Task prompt: Write out the data below in full, please. Keep every character as given.

Extracted data:
##########
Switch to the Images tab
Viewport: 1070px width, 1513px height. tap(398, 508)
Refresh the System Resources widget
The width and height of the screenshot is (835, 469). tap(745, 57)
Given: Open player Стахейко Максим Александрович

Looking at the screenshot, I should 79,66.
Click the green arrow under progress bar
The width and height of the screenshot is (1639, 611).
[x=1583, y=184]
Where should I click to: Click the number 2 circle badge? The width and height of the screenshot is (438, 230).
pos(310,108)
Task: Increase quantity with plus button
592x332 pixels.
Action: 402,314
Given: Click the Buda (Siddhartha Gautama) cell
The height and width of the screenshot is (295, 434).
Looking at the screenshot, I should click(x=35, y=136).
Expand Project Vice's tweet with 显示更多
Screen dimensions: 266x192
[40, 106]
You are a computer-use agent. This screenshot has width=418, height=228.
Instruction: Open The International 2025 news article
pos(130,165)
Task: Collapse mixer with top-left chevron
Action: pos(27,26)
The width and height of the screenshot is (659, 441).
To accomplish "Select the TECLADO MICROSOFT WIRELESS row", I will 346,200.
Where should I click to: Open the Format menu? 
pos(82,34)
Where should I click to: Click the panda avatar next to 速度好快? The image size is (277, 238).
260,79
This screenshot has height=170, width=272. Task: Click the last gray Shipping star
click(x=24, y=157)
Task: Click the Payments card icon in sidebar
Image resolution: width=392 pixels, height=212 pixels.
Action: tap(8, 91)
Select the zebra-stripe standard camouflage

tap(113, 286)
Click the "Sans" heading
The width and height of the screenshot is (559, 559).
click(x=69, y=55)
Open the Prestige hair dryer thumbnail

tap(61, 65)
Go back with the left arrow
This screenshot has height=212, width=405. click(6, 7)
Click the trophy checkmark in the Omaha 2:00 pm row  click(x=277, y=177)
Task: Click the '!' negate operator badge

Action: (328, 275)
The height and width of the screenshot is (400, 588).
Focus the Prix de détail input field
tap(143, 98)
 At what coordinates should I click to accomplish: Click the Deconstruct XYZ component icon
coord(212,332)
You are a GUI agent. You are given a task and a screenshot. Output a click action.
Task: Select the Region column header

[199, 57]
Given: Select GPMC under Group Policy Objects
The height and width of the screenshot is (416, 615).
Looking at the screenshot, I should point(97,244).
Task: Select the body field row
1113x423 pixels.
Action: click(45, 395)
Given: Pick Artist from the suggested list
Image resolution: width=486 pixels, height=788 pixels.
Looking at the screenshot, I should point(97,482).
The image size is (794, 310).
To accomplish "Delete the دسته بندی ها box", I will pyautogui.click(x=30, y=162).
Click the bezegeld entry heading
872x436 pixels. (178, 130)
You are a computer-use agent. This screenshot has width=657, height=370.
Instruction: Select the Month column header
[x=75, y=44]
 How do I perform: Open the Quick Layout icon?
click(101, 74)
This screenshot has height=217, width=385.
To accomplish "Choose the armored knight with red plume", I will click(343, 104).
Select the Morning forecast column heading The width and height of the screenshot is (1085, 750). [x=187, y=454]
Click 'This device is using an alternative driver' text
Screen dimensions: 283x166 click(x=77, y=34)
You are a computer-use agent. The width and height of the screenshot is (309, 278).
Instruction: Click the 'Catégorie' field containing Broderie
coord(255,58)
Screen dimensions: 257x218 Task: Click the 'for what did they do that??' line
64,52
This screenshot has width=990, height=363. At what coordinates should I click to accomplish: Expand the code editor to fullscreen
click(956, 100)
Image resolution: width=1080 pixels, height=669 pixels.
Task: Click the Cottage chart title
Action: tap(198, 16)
##########
Exercise result:
Switch to the Images tab
Viewport: 1070px width, 1513px height. tap(398, 508)
Refresh the System Resources widget
The width and height of the screenshot is (835, 469). tap(745, 57)
Given: Open player Стахейко Максим Александрович

Looking at the screenshot, I should 79,66.
Click the green arrow under progress bar
The width and height of the screenshot is (1639, 611).
[x=1583, y=184]
Where should I click to: Click the number 2 circle badge? The width and height of the screenshot is (438, 230).
pos(310,108)
Task: Increase quantity with plus button
592x332 pixels.
Action: 402,314
Given: Click the Buda (Siddhartha Gautama) cell
The height and width of the screenshot is (295, 434).
Looking at the screenshot, I should click(x=35, y=136).
Expand Project Vice's tweet with 显示更多
Screen dimensions: 266x192
[40, 106]
You are a computer-use agent. This screenshot has width=418, height=228.
Instruction: Open The International 2025 news article
pos(130,165)
Task: Collapse mixer with top-left chevron
Action: pos(27,26)
The width and height of the screenshot is (659, 441).
To accomplish "Select the TECLADO MICROSOFT WIRELESS row", I will 346,200.
Where should I click to: Open the Format menu? 
pos(82,34)
Where should I click to: Click the panda avatar next to 速度好快? The image size is (277, 238).
260,79
This screenshot has height=170, width=272. Task: Click the last gray Shipping star
click(x=24, y=157)
Task: Click the Payments card icon in sidebar
Image resolution: width=392 pixels, height=212 pixels.
Action: tap(8, 91)
Select the zebra-stripe standard camouflage

tap(113, 286)
Click the "Sans" heading
The width and height of the screenshot is (559, 559).
click(x=69, y=55)
Open the Prestige hair dryer thumbnail

tap(61, 65)
Go back with the left arrow
This screenshot has height=212, width=405. click(6, 7)
Click the trophy checkmark in the Omaha 2:00 pm row  click(x=277, y=177)
Task: Click the '!' negate operator badge

Action: (328, 275)
The height and width of the screenshot is (400, 588).
Focus the Prix de détail input field
tap(143, 98)
 At what coordinates should I click to accomplish: Click the Deconstruct XYZ component icon
coord(212,332)
You are a GUI agent. You are given a task and a screenshot. Output a click action.
Task: Select the Region column header

[199, 57]
Given: Select GPMC under Group Policy Objects
The height and width of the screenshot is (416, 615).
Looking at the screenshot, I should point(97,244).
Task: Select the body field row
1113x423 pixels.
Action: click(45, 395)
Given: Pick Artist from the suggested list
Image resolution: width=486 pixels, height=788 pixels.
Looking at the screenshot, I should point(97,482).
The image size is (794, 310).
To accomplish "Delete the دسته بندی ها box", I will pyautogui.click(x=30, y=162).
Click the bezegeld entry heading
872x436 pixels. (178, 130)
You are a computer-use agent. This screenshot has width=657, height=370.
Instruction: Select the Month column header
[x=75, y=44]
 How do I perform: Open the Quick Layout icon?
click(101, 74)
This screenshot has height=217, width=385.
To accomplish "Choose the armored knight with red plume", I will click(343, 104).
Select the Morning forecast column heading The width and height of the screenshot is (1085, 750). [x=187, y=454]
Click 'This device is using an alternative driver' text
Screen dimensions: 283x166 click(x=77, y=34)
You are a computer-use agent. The width and height of the screenshot is (309, 278).
Instruction: Click the 'Catégorie' field containing Broderie
coord(255,58)
Screen dimensions: 257x218 Task: Click the 'for what did they do that??' line
64,52
This screenshot has width=990, height=363. At what coordinates should I click to accomplish: Expand the code editor to fullscreen
click(956, 100)
Image resolution: width=1080 pixels, height=669 pixels.
Task: Click the Cottage chart title
Action: tap(198, 16)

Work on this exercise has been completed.